* **Working data**:

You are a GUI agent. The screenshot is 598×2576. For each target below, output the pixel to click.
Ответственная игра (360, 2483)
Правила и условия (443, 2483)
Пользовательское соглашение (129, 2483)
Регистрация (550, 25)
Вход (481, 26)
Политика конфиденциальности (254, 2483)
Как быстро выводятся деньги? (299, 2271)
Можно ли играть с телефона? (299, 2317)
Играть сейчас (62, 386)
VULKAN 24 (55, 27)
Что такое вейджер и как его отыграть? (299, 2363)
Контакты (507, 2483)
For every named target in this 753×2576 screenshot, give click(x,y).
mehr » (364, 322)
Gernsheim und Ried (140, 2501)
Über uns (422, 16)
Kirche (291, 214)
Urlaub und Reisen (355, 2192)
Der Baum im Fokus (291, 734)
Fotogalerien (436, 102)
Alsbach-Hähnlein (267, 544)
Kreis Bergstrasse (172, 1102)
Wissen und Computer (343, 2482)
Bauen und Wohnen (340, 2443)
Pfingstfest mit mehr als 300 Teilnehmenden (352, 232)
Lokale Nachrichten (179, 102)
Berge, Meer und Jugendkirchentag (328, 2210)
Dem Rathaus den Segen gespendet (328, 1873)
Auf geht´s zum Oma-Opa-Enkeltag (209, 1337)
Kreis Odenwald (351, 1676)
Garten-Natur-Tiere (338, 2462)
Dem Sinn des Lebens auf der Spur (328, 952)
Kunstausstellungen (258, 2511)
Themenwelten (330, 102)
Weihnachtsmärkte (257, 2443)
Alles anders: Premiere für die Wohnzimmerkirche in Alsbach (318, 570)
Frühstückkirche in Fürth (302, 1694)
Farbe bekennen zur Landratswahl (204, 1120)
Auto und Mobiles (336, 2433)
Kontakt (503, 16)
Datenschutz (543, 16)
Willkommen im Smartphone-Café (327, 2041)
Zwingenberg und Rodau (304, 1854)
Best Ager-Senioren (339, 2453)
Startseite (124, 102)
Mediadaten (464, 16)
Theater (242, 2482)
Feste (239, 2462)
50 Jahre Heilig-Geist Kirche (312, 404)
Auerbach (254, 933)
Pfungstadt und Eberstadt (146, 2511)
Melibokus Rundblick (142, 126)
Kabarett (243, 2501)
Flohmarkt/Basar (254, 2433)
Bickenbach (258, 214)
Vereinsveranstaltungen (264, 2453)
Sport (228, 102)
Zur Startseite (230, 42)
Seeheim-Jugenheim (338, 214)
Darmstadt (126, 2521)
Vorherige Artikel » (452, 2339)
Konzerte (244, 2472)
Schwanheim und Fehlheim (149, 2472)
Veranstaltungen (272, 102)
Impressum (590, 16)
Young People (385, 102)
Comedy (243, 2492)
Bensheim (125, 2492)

* **What the exercise asks**: Reproduce the rows starting at the one containing "Dem Sinn des Lebens auf der Spur (328, 952)" and ending at the one containing "Bickenbach (258, 214)", requests included. Multiply every coordinate in the answers by 1.7 and round it to the nearest whole number, with halves rounded up.

* **Correct output**:
Dem Sinn des Lebens auf der Spur (558, 1618)
Kunstausstellungen (439, 4269)
Themenwelten (561, 173)
Weihnachtsmärkte (437, 4153)
Alles anders: Premiere für die Wohnzimmerkirche in Alsbach (541, 969)
Frühstückkirche in Fürth (513, 2880)
Farbe bekennen zur Landratswahl (347, 1904)
Auto und Mobiles (571, 4136)
Kontakt (855, 27)
Datenschutz (923, 27)
Willkommen im Smartphone-Café (556, 3470)
Zwingenberg und Rodau (517, 3152)
Best Ager-Senioren (576, 4170)
Startseite (211, 173)
Mediadaten (789, 27)
Theater (411, 4219)
Feste (406, 4185)
50 Jahre Heilig-Geist Kirche (530, 687)
Auerbach (432, 1586)
Pfungstadt und Eberstadt (248, 4269)
Melibokus Rundblick (241, 214)
Kabarett (413, 4252)
Flohmarkt/Basar (432, 4136)
Bickenbach (439, 364)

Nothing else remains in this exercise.